Por Rubén Ponce, sdb
Nos dejó sin ese café que pospusimos, con el examen sin realizar, sin patios ni centros juveniles y con entradas que nunca pudimos canjear. Nos perdimos todas las cosas que íbamos a vivir en esa primavera que pasó sin darnos cuenta entre comunicados oficiales y cifras desastrosas. Y, sobre todo, nos dejó sin despedidas a aquellos que habrían merecido tener a toda su familia alrededor de su cama en el hospital.
Y si fuéramos al tópico, al mensaje que se nos lanzó, podríamos decir que ganamos… y que salimos más fuertes, pero seguramente no. Ganar, no ganamos nada. Pero sí abrimos los ojos a la realidad.
Aprendimos a dar calidad a los encuentros, fueran a través de una pantalla o cruzándote en el súper, aprendimos a mirar a la cara a nuestros vecinos y vecinas llegando a comprender que era más todo lo que nos unía que los silencios de ascensor que siempre nos habían separado. Aprendimos, sin lugar a dudas, a reconocer el trabajo de aquellos y aquellas que habían velado por la salud, por el abastecimiento e, incluso, por el entretenimiento y la cultura de todos y todas. Pero, sobre todo, aprendimos que éramos frágiles, más de lo que jamás habríamos imaginado. Se cayó el concepto del superhombre Nietzcheano en el momento en el que nos vimos encerrados y encerradas en nuestras casas ante una amenaza invisible que parecía querer colarse por debajo de la puerta. En ese momento, a la vez se nos cayó la capa, descubriéndonos, quizá por vez primera, de sangre y hueso.
Perdimos y aprendimos que sólo podíamos aprehender la vida, agarrarla con todas nuestras fuerzas, no queriendo encarcelarla, sino desplegarla para sacarle el máximo partido. No nos podíamos permitir nunca más volver a pronunciar ese “en estos días te llamo” que nunca se cumpliría ni pasar demasiado tiempo sentados a la espera del momento perfecto para nada. No, nunca más. Era el momento de lanzarse a vivir, de ser profetas en un tiempo que nos había querido anular distrayéndonos y quitándonos la capacidad de ser críticos, de pensar, de provocar el cambio.
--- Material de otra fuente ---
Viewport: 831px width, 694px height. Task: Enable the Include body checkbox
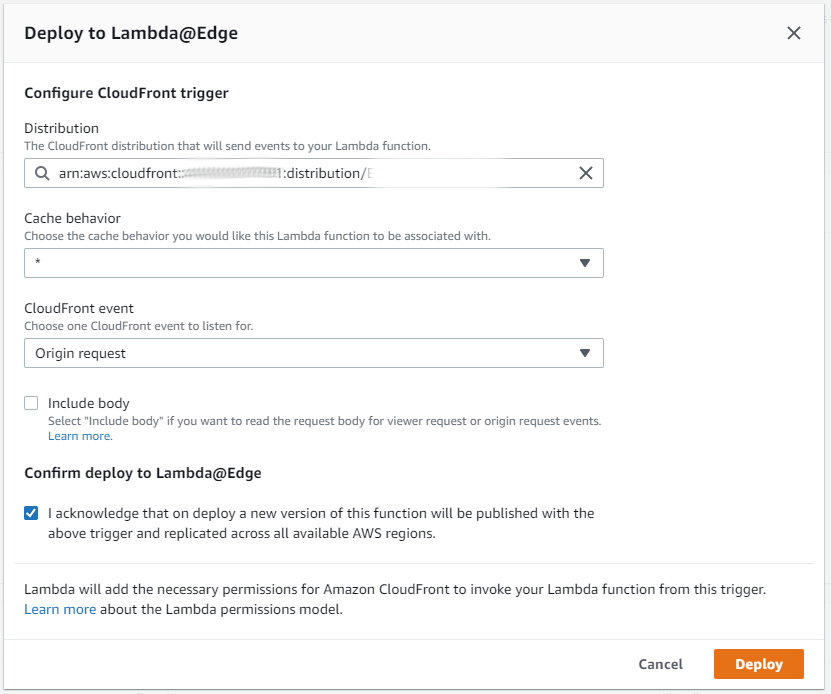31,403
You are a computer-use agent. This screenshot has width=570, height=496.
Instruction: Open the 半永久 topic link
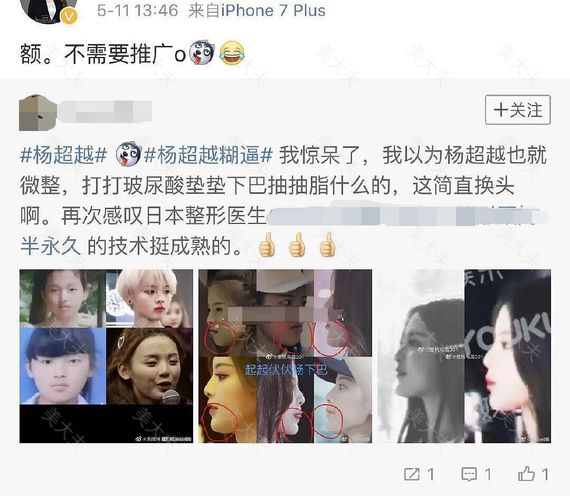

Era el momento de demostrar que se podía seguir viviendo, seguir disfrutando, seguir mirando por los demás: El confinamiento había acabado pero la vida, como ahora la entendemos, acababa de empezar y no podíamos permitirnos volver a lo de antes.
Aprehender la vida no es más que aprender a vivir, a ser plenamente conscientes de que ahora los cafés compartidos saben mejor, que somos igual de débiles que aquellos de los que no se habla en las noticias pero que, en este juego, hemos partido con ciertas ventajas que queremos aprovechar para equilibrar la balanza y que, cuando todo se vuelve inestable y frágil sólo lo sólido, lo consistente, puede ayudarnos a no perder la esperanza. Y a día de hoy, también por ausencia, hemos experimentado la solidez (y calidez) de aquellos que nos abrazan con ternura porque ven en nosotros a los jóvenes que tienen la energía, la convicción y la fe para vivir lo apre(he)ndido.